*Input rows*:
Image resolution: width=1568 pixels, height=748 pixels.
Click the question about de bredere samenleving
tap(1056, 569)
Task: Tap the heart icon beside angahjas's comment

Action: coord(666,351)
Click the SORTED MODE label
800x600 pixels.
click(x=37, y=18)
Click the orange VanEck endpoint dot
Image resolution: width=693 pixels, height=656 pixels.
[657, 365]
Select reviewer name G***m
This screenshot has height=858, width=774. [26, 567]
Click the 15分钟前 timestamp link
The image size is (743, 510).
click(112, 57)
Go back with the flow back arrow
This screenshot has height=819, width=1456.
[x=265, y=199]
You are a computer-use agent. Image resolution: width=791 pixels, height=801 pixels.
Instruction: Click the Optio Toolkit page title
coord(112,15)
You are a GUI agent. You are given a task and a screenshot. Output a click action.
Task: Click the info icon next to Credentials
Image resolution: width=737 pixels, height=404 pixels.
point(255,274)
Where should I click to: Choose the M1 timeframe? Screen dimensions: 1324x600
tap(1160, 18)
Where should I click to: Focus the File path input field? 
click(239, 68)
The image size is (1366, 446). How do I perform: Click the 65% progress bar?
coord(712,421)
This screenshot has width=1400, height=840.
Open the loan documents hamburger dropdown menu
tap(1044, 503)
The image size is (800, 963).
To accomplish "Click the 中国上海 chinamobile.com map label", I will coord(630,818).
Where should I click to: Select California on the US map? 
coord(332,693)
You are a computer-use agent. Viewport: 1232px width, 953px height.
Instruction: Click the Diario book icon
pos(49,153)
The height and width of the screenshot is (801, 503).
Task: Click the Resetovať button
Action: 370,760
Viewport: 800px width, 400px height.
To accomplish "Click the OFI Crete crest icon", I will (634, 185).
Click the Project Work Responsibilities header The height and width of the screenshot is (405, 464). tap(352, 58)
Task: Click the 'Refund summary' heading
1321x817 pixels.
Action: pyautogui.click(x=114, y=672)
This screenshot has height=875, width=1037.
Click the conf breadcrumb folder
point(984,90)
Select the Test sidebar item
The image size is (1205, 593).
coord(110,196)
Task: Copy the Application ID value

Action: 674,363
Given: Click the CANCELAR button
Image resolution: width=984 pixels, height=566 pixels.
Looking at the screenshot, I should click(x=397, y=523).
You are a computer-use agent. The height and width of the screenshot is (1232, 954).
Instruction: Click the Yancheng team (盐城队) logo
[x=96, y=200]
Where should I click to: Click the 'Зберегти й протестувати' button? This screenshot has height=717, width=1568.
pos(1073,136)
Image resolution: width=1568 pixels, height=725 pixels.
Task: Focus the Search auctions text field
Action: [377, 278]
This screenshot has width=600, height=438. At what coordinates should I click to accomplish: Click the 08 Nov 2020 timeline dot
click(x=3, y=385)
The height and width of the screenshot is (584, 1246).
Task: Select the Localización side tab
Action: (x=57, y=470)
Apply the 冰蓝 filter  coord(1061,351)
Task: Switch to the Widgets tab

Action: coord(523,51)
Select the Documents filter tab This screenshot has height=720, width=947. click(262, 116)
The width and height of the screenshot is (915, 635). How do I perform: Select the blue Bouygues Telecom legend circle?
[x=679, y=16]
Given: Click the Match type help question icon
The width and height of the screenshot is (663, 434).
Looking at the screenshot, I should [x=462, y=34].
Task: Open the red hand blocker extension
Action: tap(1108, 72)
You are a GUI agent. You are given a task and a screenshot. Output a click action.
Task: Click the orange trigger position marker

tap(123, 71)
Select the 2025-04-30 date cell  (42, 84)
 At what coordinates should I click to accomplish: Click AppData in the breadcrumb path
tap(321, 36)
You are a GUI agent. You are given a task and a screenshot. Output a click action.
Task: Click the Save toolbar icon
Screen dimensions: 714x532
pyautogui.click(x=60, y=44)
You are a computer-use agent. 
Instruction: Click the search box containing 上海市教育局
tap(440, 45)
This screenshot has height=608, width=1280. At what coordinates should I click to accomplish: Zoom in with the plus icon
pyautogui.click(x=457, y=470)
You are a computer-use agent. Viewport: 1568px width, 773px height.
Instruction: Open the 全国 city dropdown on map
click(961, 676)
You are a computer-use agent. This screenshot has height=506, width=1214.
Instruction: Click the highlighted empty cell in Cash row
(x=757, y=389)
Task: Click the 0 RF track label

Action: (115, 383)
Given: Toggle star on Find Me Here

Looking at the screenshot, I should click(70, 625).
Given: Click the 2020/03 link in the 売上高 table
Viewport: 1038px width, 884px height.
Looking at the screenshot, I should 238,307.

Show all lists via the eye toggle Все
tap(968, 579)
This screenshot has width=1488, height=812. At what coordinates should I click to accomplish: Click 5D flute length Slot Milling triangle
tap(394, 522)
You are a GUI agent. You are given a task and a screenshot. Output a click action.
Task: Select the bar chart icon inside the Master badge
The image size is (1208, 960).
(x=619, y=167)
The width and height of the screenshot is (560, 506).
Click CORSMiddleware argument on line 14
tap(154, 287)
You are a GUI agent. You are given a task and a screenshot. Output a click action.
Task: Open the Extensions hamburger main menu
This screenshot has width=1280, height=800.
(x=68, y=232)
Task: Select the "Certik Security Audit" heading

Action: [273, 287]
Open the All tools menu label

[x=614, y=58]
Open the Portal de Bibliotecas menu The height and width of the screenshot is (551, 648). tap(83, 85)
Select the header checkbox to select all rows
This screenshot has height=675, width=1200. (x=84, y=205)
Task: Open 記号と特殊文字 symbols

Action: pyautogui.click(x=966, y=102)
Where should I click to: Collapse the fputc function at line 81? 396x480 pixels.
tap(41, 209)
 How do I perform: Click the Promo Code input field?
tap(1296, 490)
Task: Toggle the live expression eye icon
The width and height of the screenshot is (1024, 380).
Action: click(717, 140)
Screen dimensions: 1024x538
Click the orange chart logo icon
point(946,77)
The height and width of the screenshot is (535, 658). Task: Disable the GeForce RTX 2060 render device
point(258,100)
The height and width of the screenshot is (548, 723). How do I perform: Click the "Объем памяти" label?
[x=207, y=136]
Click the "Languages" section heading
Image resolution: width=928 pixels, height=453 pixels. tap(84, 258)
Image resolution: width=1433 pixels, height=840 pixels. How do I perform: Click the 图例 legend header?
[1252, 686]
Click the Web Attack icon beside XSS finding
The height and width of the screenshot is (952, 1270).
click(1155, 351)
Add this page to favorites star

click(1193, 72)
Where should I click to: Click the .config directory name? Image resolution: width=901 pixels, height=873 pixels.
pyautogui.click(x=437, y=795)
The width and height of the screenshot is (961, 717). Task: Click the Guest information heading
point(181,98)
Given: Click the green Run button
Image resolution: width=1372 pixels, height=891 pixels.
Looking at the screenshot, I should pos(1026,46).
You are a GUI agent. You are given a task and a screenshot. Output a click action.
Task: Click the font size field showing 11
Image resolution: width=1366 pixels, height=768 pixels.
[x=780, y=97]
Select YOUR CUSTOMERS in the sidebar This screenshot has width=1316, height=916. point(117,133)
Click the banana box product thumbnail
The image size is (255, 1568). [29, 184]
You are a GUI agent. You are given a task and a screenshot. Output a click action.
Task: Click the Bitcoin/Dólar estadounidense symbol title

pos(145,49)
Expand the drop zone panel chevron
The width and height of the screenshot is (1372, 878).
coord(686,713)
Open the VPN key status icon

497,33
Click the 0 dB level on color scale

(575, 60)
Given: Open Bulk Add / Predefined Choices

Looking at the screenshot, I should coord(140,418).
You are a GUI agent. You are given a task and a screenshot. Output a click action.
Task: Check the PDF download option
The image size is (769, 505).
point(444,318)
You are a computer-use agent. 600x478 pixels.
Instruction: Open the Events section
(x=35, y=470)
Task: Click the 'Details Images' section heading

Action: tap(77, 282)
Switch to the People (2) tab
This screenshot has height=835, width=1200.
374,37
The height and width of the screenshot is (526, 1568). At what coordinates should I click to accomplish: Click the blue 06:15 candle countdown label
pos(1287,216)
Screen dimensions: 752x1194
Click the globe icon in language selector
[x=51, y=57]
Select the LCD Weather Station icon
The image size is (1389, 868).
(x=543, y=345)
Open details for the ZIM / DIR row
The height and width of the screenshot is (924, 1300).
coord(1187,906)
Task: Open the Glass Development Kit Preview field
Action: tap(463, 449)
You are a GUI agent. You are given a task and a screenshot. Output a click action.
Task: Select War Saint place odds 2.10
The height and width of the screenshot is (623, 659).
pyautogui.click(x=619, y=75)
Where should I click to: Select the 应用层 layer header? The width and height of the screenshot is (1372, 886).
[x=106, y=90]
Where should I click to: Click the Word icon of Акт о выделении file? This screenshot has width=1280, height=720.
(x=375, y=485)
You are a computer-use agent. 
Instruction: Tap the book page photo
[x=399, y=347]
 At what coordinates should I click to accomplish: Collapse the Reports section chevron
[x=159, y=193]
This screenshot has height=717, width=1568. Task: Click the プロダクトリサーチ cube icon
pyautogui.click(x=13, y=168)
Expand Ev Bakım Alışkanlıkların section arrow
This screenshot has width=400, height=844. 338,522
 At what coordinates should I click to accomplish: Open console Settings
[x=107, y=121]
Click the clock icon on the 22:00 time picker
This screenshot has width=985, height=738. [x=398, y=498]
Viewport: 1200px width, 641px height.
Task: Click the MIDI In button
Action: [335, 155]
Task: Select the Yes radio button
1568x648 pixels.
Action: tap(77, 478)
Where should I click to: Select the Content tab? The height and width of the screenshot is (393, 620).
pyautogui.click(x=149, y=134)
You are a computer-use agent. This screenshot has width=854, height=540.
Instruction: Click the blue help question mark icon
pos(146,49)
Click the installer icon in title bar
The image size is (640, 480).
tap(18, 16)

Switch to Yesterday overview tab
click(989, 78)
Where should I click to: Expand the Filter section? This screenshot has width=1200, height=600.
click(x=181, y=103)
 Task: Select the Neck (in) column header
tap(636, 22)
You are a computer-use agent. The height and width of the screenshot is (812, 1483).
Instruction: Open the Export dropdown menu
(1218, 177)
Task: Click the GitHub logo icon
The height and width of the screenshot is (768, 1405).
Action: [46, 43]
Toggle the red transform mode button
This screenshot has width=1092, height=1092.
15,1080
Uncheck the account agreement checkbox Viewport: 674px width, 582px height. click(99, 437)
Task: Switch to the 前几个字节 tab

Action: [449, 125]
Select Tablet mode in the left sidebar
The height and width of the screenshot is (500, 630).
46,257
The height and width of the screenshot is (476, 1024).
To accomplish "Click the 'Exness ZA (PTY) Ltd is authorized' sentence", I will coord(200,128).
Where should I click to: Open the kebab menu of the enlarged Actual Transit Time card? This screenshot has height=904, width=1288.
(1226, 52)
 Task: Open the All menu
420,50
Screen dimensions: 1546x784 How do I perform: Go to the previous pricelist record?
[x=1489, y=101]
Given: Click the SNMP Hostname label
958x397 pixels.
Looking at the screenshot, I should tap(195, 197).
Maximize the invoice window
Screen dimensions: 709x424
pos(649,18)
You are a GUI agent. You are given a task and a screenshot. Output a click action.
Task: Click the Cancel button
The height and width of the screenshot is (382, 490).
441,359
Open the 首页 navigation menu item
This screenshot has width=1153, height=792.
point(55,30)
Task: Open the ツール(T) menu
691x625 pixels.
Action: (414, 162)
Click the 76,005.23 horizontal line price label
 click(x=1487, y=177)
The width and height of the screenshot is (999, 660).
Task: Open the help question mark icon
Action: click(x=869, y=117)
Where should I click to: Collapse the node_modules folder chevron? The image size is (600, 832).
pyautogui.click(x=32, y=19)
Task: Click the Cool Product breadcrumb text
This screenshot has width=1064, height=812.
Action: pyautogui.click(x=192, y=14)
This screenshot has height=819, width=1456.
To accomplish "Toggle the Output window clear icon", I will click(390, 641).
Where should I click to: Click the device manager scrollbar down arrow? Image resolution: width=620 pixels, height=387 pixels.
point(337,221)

*Task requirements*: Starting at the line that contains "Toggle the red transform mode button" and ending at the line that contains "Action: pyautogui.click(x=192, y=14)", rewrite those records with "Screen dimensions" renamed to "Screen size" and everything else left unchanged.

*Response for this exercise*:
Toggle the red transform mode button
This screenshot has width=1092, height=1092.
15,1080
Uncheck the account agreement checkbox Viewport: 674px width, 582px height. click(99, 437)
Task: Switch to the 前几个字节 tab

Action: [449, 125]
Select Tablet mode in the left sidebar
The height and width of the screenshot is (500, 630).
46,257
The height and width of the screenshot is (476, 1024).
To accomplish "Click the 'Exness ZA (PTY) Ltd is authorized' sentence", I will coord(200,128).
Where should I click to: Open the kebab menu of the enlarged Actual Transit Time card? This screenshot has height=904, width=1288.
(1226, 52)
 Task: Open the All menu
420,50
Screen size: 1546x784 How do I perform: Go to the previous pricelist record?
[x=1489, y=101]
Given: Click the SNMP Hostname label
958x397 pixels.
Looking at the screenshot, I should tap(195, 197).
Maximize the invoice window
Screen size: 709x424
pos(649,18)
You are a GUI agent. You are given a task and a screenshot. Output a click action.
Task: Click the Cancel button
The height and width of the screenshot is (382, 490).
441,359
Open the 首页 navigation menu item
This screenshot has width=1153, height=792.
point(55,30)
Task: Open the ツール(T) menu
691x625 pixels.
Action: (414, 162)
Click the 76,005.23 horizontal line price label
 click(x=1487, y=177)
The width and height of the screenshot is (999, 660).
Task: Open the help question mark icon
Action: click(x=869, y=117)
Where should I click to: Collapse the node_modules folder chevron? The image size is (600, 832).
pyautogui.click(x=32, y=19)
Task: Click the Cool Product breadcrumb text
This screenshot has width=1064, height=812.
Action: pyautogui.click(x=192, y=14)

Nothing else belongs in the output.